Author: Manhal Nasser, CEO of AWJ Investments
The food and beverage industry in the UAE is by far the most flourishing industry in the region with an estimated growth forecast of 6.8% CAGR predicted during the period of 2022-2027 (Mordor Intelligence). There are several factors that play a role in enabling the rapid growth, these include an increasing number of expats settling into the region, high disposable earnings, an increasing influx of tourists, urban lifestyles, foreign investment opportunities and the ever-changing tastes in customers’ food habits. The UAE is one of the very few countries to have successfully handled the crisis of the COVID-19 pandemic, which helped in the rapid recovery of the UAE economy.
Impact of COVID-19
The year 2020 marked a crucial and radical change in the food service market globally, and the UAE was no exception. An important factor that affected all businesses was the national lockdown restrictions, which meant that dine-in wasn’t an option that customers could seek for the next few months. Most affected were independent F&B entities that didn’t have proper support systems or supply chain partners that could mitigate the crisis as opposed to their multinational food service competitors. Additionally, it was highly difficult for those who didn’t have an online business model incorporated into their current businesses.
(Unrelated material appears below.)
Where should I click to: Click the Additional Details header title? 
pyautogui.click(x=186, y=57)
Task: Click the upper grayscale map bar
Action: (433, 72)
Global shutdowns caused stagnation and worldwide negative impacts on F&B supply chains everywhere, which forced many food service operators to make a transformational change in their business models to stay afloat.
Quick commerce (Q-commerce), the latest and most swift trend in e-commerce has gained immense significance post the COVID-19 pandemic. Globally, the Q-Commerce trade, which was valued at roughly $25 billion in 2021, is predicted to expand to $72 billion by 2025. Furthermore, there is no denying that the pandemic gave rise to accelerated digital transformation across the economy, which would otherwise have taken several years, and has also caused a major shift in customer preferences.
The major rise in Q-commerce, born to cope with unprecedented times, seems to have become a lifestyle choice where convenience has become paramount. Additionally, ordering food deliveries is much quicker and easier with varied choices and options to track orders in real time, which gives sufficient transparency to customers, from placement of the order to the exact time of delivery.
According to recent reports by Statista, UAE is the second-largest F&B market for online food delivery in the MENA region with an annual market size of $834 million. F&B businesses in the UAE have started using a combination of cloud kitchens, franchising, mergers and acquisitions, virtual branding, and partnerships with aggregator platforms and third-party delivery operators as adaptive business strategies to cater to market demand and gain a competitive edge.
As a result of the pandemic, POS revenue for dine-in was undoubtedly lower by 70% during the first half of 2020, but due to the UAE’s efforts in reinvigorating the economy by implementing a free vaccination drive and ease of lockdown restrictions with careful monitoring of regulations, customer dine-in options began to pick up slowly during the second half of the year. According to the Dubai Chamber of Commerce and Industry’s latest report, online F&B sales grew by 255% in 2020 to hit $412 million with an 8.5% CAGR, which is forecasted to reach $619 million by the year 2025.
As convenience and personal safety have taken predominance during these times, an increasing trend is observed in online F&B orders with the promise of delivery within 45 minutes or less. This would mean many more business entities and competitors will be entering the Q-commerce network. Certainly, there will be various challenges and pressure points to navigate in order to attract customers and achieve a competitive edge.
A couple of notable factors such as the UAE’s tremendous and expert handling of the COVID-19 crisis, Expo 2020, surge in tourism, and a steady recovery of the economy as a whole, has enabled UAE’s F&B industry to bounce back successfully.
All in all, dine-in is returning to normal in the UAE post-pandemic, however, businesses must continue to introduce unique and authentic experiences to their clientele in order to maintain customer loyalty. In terms of delivery options, innovative solutions are surely here to stay and will most definitely witness an upward growth trajectory in the long-term; owing to rapid technological transformation, widespread internet penetration and the permanent shift in consumer behaviours such as convenience, ease, and safety.